Business

More money for their beer

Unionized servers, artificially low prices and newbie bosses mean students often pay twice for suds

Simon Hayter

Ask a pub owner to describe a dream location and it would have to be where thousands of thirsty twentysomethings pass by each day. That’s why Noah Davis-Power is dumbfounded that the Breezeway, the bar run by his student union, has lost roughly $120,000 a year for two years. Its owner, the Memorial University of Newfoundland Student Union, has a total budget of $1.2 million, most of which comes from mandatory student fees. “If you worked it out real quick,” says Davis-Power, “each student’s losing $10 a year [at the bar]. That’s two beer poured down the drain.”

Campus pubs propped up by student fees are surprisingly common, due to bad management, high labour costs and pressure from students for artificially low prices. By the time the University of Windsor’s Thirsty Scholar pub shut down in April, it was more than $1 million in debt.

Fees collected by the Simon Fraser Student Society have long subsidized its campus pub, the Highland. The year before Keenan Midgley took over as treasurer in 2011, it lost $314,000. It had new tables, mountain views and paid no rent, but unionized student servers earned $14.50 per hour plus tips (now $15.27 plus tips, thanks to annual cost-of-living increases), while off-campus competitors paid the $9 minimum wage. Contracts guaranteed a minimum of two shifts weekly and no less than four hours per shift, even when the pub was not busy. The executive considered contracting out the service, but the collective agreement prevented it. “Every year people are like, ‘Let’s fix the pub, let’s make it profitable,’ ” he says. “They don’t understand how restrictive it is to manage.” On top of that, the non-unionized pub manager could only be replaced with a hefty severance package. The pub lost $309,000 during Midgley’s term. The next administration replaced the pub manager anyway, at a “significant” cost.

Labour unions have been organizing workers on campus for decades, and student employees—who work at many campus pubs—are more open to unionization, says labour expert Mark Thompson, professor emeritus at UBC. “The more savvy workers will have observed the vagaries of student politics and want the protections that a collective agreement provides.”

Indeed, unions hold leadership elections each year, and it takes time for new people to get up to speed. “With the board changing every year, a lot of people don’t understand what they can accomplish, what their power is, basically, until the middle of the term,” says Midgley. “Once they get around to doing something, it’s often too late.” On top of that, they usually rely on full-time staff to show them the ropes and risk alienating them if they don’t sign favourable contracts.
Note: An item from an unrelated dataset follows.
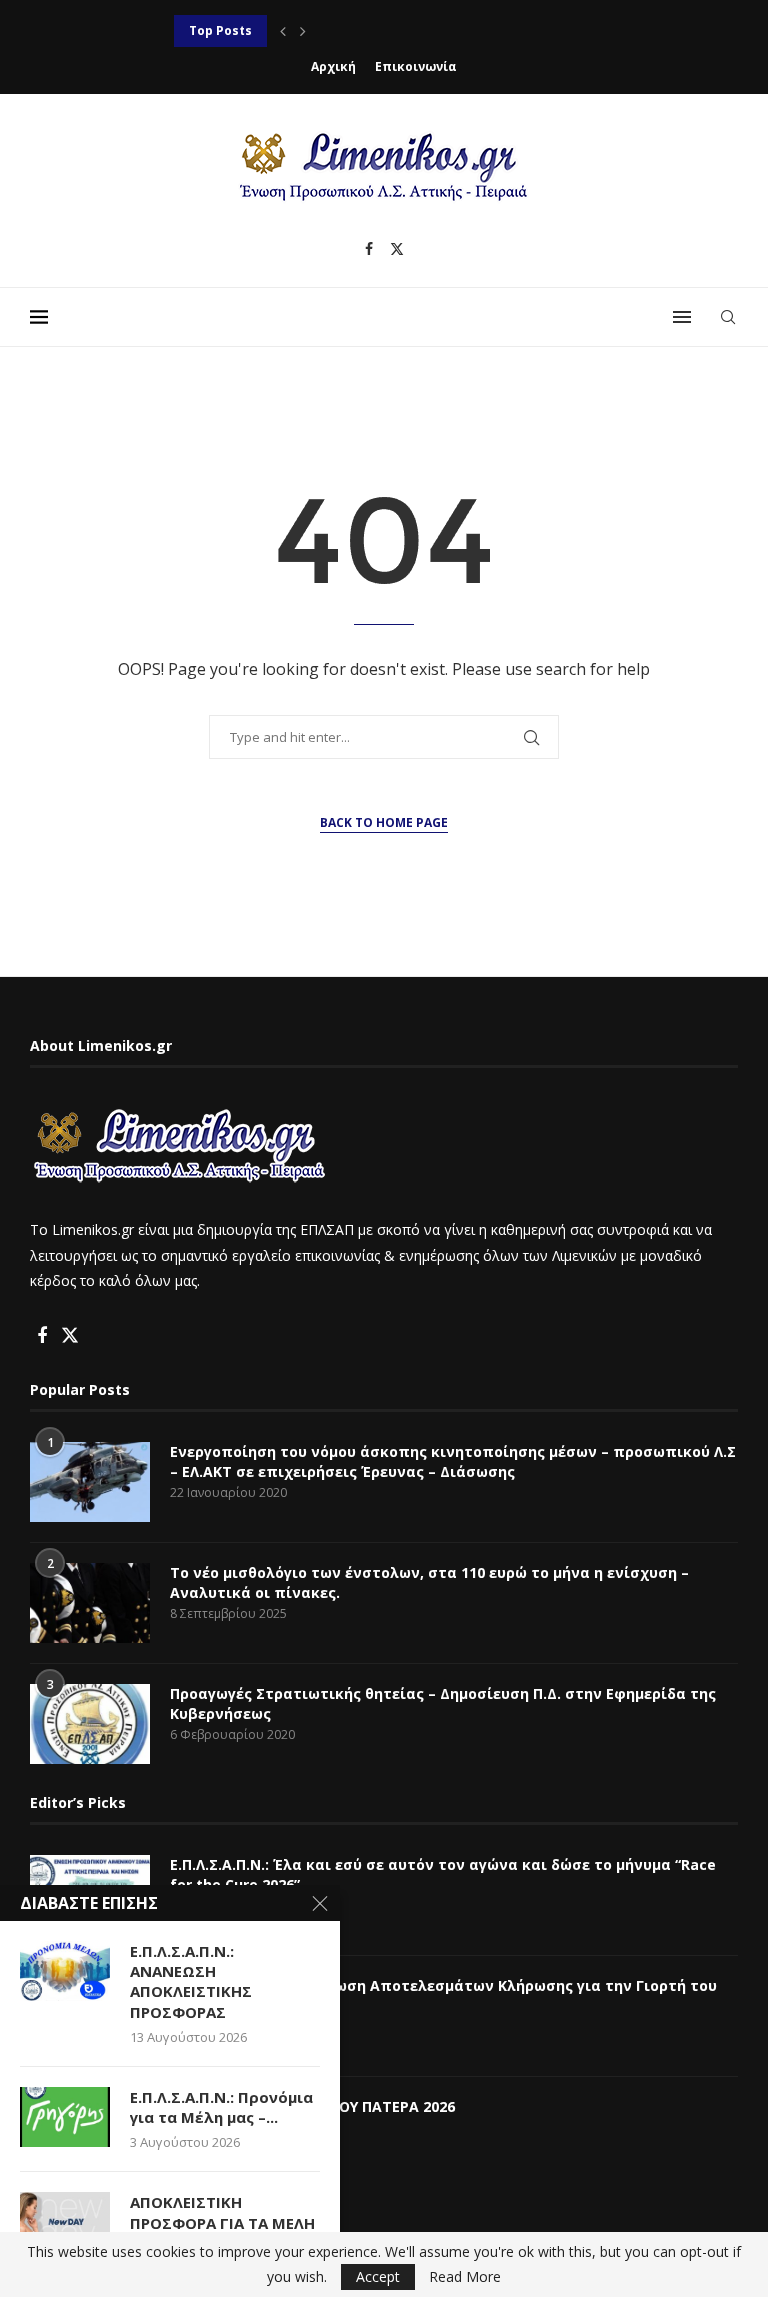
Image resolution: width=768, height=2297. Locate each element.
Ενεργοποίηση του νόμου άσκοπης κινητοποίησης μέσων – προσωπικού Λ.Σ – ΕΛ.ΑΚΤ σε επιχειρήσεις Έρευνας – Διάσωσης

Midgley’s executive spent much of the term dealing with another labour issue and there simply wasn’t time to tackle the Highland, too.

John Flipse, the SFU pub’s new boss, faced complaints when he cancelled the weekly $2 burger special and charged students coming into the pub on Wings Wednesday a cover charge when they stayed past 9 p.m. Flipse won the burger battle but lost the cover-charge challenge, despite reminding the board that the Highland lost $420,000 last year.

Karla Voth was fresh out of college when she was hired in 2011 to take over SUDS, the money-losing pub owned by the Brandon University Students’ Union. Food costs were out of control and the bar was paying bouncers to watch over an often empty room. Then the faculty went on strike for 45 days. After laying off wait staff and advertising to picketing professors, she lost $13,000, but the student union was pleased; her predecessor had lost more than $20,000 a year. The next year, SUDS finally turned a profit of $22,000.

Some student leaders see losses as part of the cost of doing business. Candace Simms, the executive director of external affairs for the MUN student union, says it’s more important to provide a safe space with affordable products than to break even.

The goal is the same at Queen’s University in Kingston, but the Underground nightclub and the Queen’s Pub together generate enough cash most years to cover costs plus a portion of the Alma Mater Society’s overhead.

Nicola Plummer, a vice-president of the society, says the AMS is different than most student societies in Canada because eight salaried student managers (who earn slightly more than minimum wage) run the places. They divvy up tasks and take turns overseeing student servers who earn minimum wage plus tips. By 9 p.m. on opening night, the club’s line was the longest Plummer had ever seen. So long, in fact, that she rolled up her sleeves and started clearing tables. They hit maximum capacity—370 people—within minutes.